American Protestants apparently want to be just like American Catholics.
According to Religion News Service, they too are pissed about Barack Obama’s Health and Human Services Mandate, which requires that insurance companies provide birth control coverage.
A cohort of 149 religious leaders sent a letter to HHS Secretary Kathleen Sebelius on Monday, claiming that exemptions make for a two-tier system, under which churches qualify for exemptions, but that faith-based charity organizations might or might not qualify.
The Obama Administration has countered that the exemptions are ample, and pretty much apply to anything religion-oriented except for hospitals and educational institutions.
Some top Catholics signed onto the letter, but Church bishops did not participate.
Instead, they are meeting this week in Atlanta to “discuss their strategy against the mandate.”

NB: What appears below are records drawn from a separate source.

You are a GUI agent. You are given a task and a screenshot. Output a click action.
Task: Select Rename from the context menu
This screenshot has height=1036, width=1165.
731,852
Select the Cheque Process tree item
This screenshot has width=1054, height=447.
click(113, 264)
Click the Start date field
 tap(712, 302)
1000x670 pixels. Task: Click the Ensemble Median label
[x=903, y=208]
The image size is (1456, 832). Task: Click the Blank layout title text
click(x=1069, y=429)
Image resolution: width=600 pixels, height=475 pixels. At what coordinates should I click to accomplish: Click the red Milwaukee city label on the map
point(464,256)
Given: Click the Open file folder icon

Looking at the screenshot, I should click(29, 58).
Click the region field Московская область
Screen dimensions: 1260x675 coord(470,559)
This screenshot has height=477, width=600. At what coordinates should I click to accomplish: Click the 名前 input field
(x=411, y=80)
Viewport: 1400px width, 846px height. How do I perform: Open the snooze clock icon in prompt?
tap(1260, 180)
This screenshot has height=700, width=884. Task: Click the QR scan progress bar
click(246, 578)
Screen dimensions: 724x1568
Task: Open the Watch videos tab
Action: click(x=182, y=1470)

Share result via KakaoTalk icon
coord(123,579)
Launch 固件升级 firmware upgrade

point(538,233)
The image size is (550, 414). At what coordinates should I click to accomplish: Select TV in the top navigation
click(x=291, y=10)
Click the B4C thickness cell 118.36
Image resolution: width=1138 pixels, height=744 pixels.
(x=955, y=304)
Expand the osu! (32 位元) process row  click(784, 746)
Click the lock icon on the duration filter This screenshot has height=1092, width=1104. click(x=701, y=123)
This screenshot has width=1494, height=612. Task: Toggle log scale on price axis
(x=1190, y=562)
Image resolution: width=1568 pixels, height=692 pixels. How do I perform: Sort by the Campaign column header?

Signatories of the Monday correspondence, the Service notes, include: “Stanley Carlson-Thies, an architect of President George W. Bush’s faith-based office; Ronald J. Sider, head of Evangelicals for Social Action; Richard J. Mouw, president of Fuller Theological Seminary; Samuel Rodriguez, head of the National Hispanic Christian Leadership Conference; Leith Anderson, president of the National Association of Evangelicals; Richard Land, head of the Southern Baptist Ethics & Religious Liberty Commission; and David Neff, editor-in- chief of Christianity Today.”
In New York, the Times notes, some Catholic institutions currently pay for contraception. That’s because a 2002 state law requires that “any insurance policy with a prescription drug benefit provide coverage for birth control. The requirement has a narrow exemption that applies to policies provided by houses of worship, but not to most other religiously affiliated employers.”